Embeddings don’t give that kind of result unless you crank the vector count up to absurd numbers, but then it starts requiring a lot more training data than dreambooth uses
and for reference this is training image
so you can get the same results but just longer training?
I haven’t tried training a high precision embedding yet, so I couldn’t say
so far I have trained me and mates on a lot of models, the openmidjourney being one of my favs... thats the main downside I seem to have... an embedding may take longer but if the result is the same then thats a one shot deal reagardless of models
Embeddings only work on the model they were trained with
I mean I am here to find out if there is a way to get dreambooth to work for 2.0, but that will mean a few hours training again lol
considering it has never see anyone wearing a burgonet
oh?
Sometimes there’s a little cross-compatibility, but an embedding only usually works on the 1 model
ah I have been using a couple on multiple models... but dont tend to use them often (and with mixed results)

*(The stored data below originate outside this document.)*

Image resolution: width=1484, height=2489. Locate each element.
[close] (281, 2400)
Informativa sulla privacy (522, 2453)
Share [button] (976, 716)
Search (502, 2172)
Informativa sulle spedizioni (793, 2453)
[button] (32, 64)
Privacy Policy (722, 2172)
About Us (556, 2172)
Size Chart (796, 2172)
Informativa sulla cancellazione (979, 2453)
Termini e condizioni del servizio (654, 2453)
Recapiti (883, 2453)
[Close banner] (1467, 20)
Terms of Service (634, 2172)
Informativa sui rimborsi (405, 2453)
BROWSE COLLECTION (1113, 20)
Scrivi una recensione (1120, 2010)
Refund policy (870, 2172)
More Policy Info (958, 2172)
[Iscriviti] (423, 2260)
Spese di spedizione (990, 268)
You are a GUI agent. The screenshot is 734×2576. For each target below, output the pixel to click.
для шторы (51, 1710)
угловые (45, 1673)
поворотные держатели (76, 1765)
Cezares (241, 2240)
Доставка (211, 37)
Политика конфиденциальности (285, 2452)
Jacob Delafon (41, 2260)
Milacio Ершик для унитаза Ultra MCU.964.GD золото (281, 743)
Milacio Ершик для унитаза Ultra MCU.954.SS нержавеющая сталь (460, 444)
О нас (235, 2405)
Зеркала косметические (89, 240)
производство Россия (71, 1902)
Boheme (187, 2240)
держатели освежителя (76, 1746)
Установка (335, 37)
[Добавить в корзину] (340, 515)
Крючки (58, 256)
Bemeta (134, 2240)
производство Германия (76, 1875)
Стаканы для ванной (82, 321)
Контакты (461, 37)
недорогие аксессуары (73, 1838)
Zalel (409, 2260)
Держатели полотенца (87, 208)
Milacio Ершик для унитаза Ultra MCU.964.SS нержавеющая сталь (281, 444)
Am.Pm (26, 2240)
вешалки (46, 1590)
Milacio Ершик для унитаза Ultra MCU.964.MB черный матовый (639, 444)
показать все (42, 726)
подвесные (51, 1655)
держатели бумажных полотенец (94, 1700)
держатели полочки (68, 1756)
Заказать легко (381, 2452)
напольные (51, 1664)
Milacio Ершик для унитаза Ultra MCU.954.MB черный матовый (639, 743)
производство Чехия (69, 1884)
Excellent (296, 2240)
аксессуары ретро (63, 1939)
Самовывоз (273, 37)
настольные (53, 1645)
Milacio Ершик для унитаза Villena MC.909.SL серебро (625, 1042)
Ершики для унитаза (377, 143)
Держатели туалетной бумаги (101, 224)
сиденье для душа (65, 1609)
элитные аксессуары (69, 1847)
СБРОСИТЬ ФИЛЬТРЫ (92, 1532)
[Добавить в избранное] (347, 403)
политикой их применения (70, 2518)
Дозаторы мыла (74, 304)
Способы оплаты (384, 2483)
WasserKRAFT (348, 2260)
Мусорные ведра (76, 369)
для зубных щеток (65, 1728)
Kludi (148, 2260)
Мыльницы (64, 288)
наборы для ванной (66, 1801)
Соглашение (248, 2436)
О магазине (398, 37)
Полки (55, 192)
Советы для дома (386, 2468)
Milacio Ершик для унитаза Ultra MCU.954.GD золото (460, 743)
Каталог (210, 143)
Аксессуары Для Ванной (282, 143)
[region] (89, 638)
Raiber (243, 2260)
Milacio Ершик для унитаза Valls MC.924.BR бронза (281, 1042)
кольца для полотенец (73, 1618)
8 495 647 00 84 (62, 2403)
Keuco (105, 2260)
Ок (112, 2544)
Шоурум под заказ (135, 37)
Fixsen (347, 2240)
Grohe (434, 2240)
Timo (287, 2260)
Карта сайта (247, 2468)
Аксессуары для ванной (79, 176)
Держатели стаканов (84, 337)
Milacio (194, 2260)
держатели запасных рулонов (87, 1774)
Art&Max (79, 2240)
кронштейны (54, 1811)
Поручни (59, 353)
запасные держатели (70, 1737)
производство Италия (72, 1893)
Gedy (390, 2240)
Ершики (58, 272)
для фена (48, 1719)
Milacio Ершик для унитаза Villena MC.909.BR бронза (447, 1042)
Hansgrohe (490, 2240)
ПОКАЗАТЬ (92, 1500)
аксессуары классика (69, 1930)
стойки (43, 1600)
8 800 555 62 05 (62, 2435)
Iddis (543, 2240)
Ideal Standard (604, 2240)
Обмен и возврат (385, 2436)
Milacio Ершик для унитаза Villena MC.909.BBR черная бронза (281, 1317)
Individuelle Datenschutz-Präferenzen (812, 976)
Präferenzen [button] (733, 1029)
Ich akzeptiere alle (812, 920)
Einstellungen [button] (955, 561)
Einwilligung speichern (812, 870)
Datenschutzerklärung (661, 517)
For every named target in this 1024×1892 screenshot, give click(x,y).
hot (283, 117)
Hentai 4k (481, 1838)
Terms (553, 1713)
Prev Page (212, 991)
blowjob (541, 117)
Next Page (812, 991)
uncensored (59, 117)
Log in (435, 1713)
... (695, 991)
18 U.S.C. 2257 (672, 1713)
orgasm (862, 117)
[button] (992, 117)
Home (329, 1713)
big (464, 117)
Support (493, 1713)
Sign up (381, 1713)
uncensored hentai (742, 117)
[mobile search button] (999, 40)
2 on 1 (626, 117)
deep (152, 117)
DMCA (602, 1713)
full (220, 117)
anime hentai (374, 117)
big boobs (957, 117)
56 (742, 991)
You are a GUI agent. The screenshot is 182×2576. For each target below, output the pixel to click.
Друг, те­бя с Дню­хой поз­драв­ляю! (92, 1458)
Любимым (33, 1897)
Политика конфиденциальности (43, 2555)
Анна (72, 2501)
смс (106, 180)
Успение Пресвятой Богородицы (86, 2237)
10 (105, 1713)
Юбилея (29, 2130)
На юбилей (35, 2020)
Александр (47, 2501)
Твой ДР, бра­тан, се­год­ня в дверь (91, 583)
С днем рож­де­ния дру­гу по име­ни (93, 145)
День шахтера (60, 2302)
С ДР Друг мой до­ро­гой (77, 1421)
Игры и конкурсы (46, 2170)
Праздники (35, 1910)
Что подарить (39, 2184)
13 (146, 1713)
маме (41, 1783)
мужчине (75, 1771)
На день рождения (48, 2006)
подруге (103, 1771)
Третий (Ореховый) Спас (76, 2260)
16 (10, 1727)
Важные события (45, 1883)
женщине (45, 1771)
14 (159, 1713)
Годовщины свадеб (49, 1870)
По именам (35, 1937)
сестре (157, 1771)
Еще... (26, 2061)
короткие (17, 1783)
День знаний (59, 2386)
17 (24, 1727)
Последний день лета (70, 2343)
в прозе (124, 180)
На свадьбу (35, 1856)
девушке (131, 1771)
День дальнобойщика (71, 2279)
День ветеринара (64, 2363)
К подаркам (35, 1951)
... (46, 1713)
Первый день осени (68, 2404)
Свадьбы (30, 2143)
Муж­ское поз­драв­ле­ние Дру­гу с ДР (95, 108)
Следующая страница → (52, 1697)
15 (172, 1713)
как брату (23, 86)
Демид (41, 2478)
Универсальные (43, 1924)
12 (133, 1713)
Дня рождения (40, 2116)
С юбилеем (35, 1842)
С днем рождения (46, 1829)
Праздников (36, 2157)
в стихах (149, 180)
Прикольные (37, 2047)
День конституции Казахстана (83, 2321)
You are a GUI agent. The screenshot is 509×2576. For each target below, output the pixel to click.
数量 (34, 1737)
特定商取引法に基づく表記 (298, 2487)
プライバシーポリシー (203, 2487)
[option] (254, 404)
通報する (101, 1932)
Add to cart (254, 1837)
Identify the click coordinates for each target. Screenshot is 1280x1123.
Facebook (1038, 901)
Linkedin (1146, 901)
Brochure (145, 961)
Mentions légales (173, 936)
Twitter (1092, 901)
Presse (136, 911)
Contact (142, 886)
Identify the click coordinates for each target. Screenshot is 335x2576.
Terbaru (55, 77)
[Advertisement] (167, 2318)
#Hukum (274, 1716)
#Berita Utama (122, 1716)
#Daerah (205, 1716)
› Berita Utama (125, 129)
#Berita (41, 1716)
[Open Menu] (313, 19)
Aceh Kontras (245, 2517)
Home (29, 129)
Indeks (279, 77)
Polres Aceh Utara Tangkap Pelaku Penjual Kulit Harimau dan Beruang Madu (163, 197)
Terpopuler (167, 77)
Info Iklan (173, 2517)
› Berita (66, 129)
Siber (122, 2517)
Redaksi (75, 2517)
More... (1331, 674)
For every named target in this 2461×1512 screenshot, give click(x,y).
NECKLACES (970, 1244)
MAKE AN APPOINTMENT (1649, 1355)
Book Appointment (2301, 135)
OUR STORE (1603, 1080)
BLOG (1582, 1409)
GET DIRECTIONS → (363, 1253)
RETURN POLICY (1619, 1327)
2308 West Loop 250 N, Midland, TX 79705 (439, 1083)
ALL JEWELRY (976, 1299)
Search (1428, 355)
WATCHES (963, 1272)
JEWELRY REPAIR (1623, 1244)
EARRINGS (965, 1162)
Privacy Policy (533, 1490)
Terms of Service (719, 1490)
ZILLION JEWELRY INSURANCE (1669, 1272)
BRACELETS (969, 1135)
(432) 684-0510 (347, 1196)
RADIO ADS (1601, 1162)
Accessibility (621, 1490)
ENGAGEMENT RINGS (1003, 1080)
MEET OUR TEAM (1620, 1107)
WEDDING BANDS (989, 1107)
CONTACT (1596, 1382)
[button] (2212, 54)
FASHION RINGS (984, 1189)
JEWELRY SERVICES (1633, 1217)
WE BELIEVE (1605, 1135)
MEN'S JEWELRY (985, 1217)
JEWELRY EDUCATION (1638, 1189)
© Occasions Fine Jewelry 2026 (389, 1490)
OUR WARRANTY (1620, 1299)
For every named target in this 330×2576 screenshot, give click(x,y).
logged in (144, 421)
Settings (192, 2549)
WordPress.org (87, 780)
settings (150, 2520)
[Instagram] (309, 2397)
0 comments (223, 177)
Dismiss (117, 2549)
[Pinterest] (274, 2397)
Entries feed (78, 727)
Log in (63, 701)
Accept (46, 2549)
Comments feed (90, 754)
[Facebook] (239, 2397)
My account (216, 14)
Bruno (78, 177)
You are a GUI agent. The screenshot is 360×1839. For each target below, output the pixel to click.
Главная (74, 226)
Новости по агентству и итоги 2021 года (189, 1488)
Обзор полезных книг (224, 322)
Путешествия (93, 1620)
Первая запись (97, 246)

then the only plus to embeddings would appear to be the hard drive space used?
(which tbh is starting to become an issue lol)
That definitely is an advantage
I may have to actually give embeddings a try.... compare the two methods (once its all working for 2.0/when i find how to)
can you combine multiple dreambooth finuted model?
in automatic1111 yes... merge models...but you lose something of both when you do....hard to explain (mainly as i dont understand it)
but you are essentially influencing the first model to a percentage of the second model
personally i find it better to just train the other model the same as you did the first
yeah alright, I can't get to have the model do what I want
think ill just go learn how to draw or smth 😂
its not quite that bad lol
I just use the model i like as the source model and train the same as i did the base model
With weighted average, you dilute each input model. With add difference, you keep what is unique about both models, but you lose some of the original
.... There may (probably is) be better ways
Emad? think thats his name, has said better faster tools are coming to finetune 2.0
but coming is an annoying timeframe.... star citizen full release is coming.....
the eventual heat death of the earth is coming
(not sure which of those examples will be first, but you get my point lol)
nice
if you try the same prompt with say the midjourney model, does it work?
(or any other model you may have)
curious how much the model an embed is trained on has an effect
I had this with MJV4
to be honest
the amount of work
to have anything REMOTELY as good as midjourney
no i meant the midjourney model for stable diffusion
is probably worth more than the amount of $$ one would give to MJ
but unfortunately, it doenst undestand what a burgonet
is
if memory serves its the model i trained my above image on, I know i have a few models based on the midjourney one
ah havent tried with the midjourney finetuned model yet
this i generated earlier on my trained version of midjourney v4
(for somereason it added a beard lol)
actually now not sure if that was midjourney one.... i have too many models lol
that dinosaur thing does NOT have good intentions
anyway, still too much work, ill learn to draw instead xd
lol, my artistic talents extends to "deformed stickman" so I am stuck with ai
i drew when i was a kiddo
right i need go do some work, nice chatting with you guys
same
Can I dreambooth the 768 model using the training res as 512? or the results will be bad ( running out or memory with 768 res )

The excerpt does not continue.